My story in faith includes many of the typical facets of discovery, rebellion, apathy, obedience, courage and doubt. I do not downplay any of these moments – for they are deeply rooted in the trials and explorations of a rich relationship with God.  Yet these glimpses do not capture the magnitude of the greater calling of my heart.

Over the years I have discovered the most confusing thing about being a Christian is the way we try to manage the person of Christ in day-to-day, week-to-week realities.  To many, he is a story or someone to think about for a few hours a week.  Often he is someone who embodies the guilt trips and voices that clamour – “why don’t you pray more?” or “why don’t you give more money away?”

buddy-cornerI have found in both study and in experience that the story of Christ is more than a category to be filed into our emotional file cabinet.  Or another way of looking at it – he isn’t given a corner of my room, (like Buddy sitting awkwardly in Walter Hobbs’ office).  He is not a roommate to divvy up space with – he is the Sovereign and Supreme ruler of all things.  He is Judge, He is Beginning and End.  He is everlasting.  He is love.  He is Lord.
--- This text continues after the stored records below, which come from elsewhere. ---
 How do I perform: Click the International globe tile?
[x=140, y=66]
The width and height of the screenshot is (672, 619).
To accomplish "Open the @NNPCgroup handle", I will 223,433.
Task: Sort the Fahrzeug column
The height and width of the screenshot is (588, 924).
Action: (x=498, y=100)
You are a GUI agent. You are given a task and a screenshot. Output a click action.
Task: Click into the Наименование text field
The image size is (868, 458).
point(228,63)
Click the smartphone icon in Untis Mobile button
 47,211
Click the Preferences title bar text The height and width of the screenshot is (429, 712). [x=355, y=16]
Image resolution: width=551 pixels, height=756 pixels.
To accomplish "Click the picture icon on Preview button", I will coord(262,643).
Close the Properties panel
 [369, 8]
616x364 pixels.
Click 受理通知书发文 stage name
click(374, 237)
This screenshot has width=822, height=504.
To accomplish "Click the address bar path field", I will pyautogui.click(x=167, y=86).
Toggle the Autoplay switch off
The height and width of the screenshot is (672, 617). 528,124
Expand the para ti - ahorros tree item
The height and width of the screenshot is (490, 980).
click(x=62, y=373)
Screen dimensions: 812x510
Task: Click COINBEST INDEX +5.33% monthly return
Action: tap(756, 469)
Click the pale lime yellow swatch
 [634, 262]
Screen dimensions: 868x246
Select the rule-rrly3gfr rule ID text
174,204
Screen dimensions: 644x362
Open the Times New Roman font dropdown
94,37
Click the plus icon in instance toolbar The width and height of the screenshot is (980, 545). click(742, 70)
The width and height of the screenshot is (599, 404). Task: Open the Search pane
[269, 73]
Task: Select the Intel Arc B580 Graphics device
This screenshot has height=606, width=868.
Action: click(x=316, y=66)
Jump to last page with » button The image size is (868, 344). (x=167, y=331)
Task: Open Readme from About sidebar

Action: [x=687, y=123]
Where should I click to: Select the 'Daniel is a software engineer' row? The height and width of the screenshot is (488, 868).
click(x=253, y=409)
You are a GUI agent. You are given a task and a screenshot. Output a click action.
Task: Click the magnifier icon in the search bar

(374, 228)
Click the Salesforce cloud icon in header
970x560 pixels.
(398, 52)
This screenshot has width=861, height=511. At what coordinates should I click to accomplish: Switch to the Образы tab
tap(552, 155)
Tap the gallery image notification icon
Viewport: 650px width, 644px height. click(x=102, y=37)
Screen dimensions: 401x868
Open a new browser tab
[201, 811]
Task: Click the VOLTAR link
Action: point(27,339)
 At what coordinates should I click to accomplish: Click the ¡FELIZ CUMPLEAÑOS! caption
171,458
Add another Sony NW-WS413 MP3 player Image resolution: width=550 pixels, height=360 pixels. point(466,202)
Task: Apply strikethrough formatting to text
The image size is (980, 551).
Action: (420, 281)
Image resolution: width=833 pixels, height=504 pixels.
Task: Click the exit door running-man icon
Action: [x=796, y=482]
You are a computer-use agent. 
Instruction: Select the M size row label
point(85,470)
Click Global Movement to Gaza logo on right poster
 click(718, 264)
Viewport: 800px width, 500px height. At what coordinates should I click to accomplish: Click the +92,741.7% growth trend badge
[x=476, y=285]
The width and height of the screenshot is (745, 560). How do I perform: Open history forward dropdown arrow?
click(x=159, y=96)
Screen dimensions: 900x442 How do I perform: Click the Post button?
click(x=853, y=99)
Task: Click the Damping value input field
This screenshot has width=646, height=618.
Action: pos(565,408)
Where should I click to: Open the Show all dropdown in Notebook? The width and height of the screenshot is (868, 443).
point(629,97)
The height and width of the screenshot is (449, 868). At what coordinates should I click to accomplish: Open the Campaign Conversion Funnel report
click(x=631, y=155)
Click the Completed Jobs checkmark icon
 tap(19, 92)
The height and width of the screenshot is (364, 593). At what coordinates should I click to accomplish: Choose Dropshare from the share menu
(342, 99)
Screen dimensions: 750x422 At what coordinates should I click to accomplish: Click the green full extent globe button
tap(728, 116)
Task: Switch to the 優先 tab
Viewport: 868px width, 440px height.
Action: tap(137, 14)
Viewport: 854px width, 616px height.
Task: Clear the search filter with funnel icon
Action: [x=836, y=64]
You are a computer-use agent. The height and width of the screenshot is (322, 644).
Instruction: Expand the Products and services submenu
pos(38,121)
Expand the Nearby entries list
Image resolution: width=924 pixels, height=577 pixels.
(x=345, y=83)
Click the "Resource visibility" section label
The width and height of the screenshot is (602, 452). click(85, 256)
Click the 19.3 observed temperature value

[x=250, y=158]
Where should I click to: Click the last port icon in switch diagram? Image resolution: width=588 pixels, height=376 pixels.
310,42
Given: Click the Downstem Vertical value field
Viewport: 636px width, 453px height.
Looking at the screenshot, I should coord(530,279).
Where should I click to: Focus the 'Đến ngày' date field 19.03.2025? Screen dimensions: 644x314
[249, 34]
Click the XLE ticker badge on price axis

This became clear to me when Brennan Manning quoted Dorothy Sayers in Lion and Lamb: The Relentless Tenderness of Jesus.  Sayers wrote:

The people who hanged Christ never, to do them justice, accused him of being a bore – on the contrary, they thought him too dynamic to be safe. It has been left for later generations to muffle up that shattering personality and surround him with an atmosphere of tedium. We have very efficiently pared the claws of the Lion of Judah, certified him ‘meek and mile,’ and recommended him as a fitting household pet for pale curates and pious old ladies.

The stunning realization of my ridiculous attempt to “pare the claws of the Lion” floored me.   It is as though a stony heart within me begins to cry out. One cannot make declarations of Lordship without yielding every part of yourself to Christ.  And yet we try.  Many make it through an entire lifetime thinking that we gave God “enough”.  But is that the calling into spiritual adoption?  Is that what the faithful live for?  Is that what I want to live for?

I am not saying this has been fully implemented in my spiritual life.  I am saying this is my daily endeavor: to give God everything.  To live fully for his glory and fame.  To belong to the Spirit’s ebb and flow while being used as a weapon to pierce the darkness however he sees fit.